Yes please do supply a sample, the bigger the better. I can imagine editing the file to flag those lines which have the wrong number of delimiters (i.e columns - 1). You could subsequently edit the flagged file with a normal editor.
With your sample, please indicate how many columns / delimiters there are / should be.

ASKER

Hi
Up loading a sample isn't possible I could probably make something up though
My original CSV file was 110mb it contained 32 real columns with a header row

I wrote a small perl script that counted the , in each row if a row had the same number as the header row it went to a good file if not it went to a bad file and changed the coma to a pipe

I now have a 1.5 mb file that I need to "clean" row by row
1 problem I don't know which column is incorrect, on one row it could be G another it's, H, M or T
I found 1 row where there were over 100 columns

If data exists in J it will be a specific format

G & H are reference lists
M is free text
T is another list
Some columns are dates

From these clues you can work out what should be comas or remain as pipes (This is helped if can see it in a spreedsheet)

I don't think additional scripting will help apart from find & replace in a text editor

I'm surprised no one has had a similar problem before , I have not quite on this scale

Am I correct in thinking there isn't a piece of software out there that has both free text editor and spreedsheet like viewer?

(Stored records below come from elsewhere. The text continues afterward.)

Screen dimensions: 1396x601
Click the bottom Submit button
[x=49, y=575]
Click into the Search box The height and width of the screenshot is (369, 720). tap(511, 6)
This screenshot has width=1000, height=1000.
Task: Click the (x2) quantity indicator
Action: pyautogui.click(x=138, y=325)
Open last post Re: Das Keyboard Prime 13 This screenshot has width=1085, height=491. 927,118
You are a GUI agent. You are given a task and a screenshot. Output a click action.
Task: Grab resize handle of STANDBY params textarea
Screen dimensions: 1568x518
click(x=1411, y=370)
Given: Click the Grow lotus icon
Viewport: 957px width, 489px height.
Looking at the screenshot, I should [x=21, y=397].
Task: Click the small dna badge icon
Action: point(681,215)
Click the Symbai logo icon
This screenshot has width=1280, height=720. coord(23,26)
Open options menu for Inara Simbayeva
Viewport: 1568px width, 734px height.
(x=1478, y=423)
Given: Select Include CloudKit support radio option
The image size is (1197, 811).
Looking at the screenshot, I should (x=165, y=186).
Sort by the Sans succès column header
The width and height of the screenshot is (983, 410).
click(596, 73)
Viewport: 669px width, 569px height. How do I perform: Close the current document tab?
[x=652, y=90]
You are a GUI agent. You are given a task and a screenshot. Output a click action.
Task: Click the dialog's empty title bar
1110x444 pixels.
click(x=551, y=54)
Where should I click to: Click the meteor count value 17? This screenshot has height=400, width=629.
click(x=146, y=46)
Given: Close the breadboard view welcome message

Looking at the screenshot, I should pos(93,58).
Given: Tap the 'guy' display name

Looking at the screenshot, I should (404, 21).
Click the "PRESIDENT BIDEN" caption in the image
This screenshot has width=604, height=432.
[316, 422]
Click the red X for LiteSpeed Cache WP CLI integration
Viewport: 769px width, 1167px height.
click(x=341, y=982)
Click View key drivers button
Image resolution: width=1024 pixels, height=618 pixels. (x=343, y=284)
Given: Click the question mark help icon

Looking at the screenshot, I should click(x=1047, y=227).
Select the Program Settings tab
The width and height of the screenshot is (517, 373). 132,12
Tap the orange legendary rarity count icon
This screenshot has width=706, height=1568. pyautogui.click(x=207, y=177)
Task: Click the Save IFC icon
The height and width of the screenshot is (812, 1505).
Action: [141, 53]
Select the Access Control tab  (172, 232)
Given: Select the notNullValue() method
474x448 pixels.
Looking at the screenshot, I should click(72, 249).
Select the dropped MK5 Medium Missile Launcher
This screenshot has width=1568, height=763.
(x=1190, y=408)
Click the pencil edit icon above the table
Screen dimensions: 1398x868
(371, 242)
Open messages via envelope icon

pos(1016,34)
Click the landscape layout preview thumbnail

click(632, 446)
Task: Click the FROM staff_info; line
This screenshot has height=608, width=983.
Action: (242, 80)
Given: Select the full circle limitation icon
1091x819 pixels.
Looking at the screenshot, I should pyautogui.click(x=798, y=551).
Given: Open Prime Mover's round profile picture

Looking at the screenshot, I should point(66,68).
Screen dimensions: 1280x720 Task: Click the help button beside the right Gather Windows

Well here a script, (I hope you can run python (python3 or python2 if you read my other posts)) that prompts for each bad line and allows you to choose which columns to join

The code could also suggest guesses, but for writing a decent guessing function we would really need some example lines.
We do not need the entire 1.5 MB, but at least a few examples of lines and expected results for the different cases, that you showed.

#!/usr/bin/env python

import csv

EXPECTED_NUM_OF_COLUMS = 4
IDS = "0123456789abcdefghijklmnopqrstuvwxyzABCDEFGHIJKLMNOPQRSTUVWXYZ"


def get_input():
    while True:
        line = input().strip()
        if line and not line.startswith("#"):
            break
    return line


def convert_input_to_indexes(separator_ids):
    """ returns list of reverse indexes if input is valid,
        None otherwise
    """

    separator_indexes = []
    for separator_id in separator_ids:
        try:
            idx = IDS[:len(row) - 1].index(separator_id)
        except:
            print("separator id %s is out of range (should be between"
                  "'a' and '%s'" % (separator_id, IDS[len(row)-1]))
            return None
        separator_indexes.append(idx)
    print(separator_indexes)
    return sorted(separator_indexes, reverse=True)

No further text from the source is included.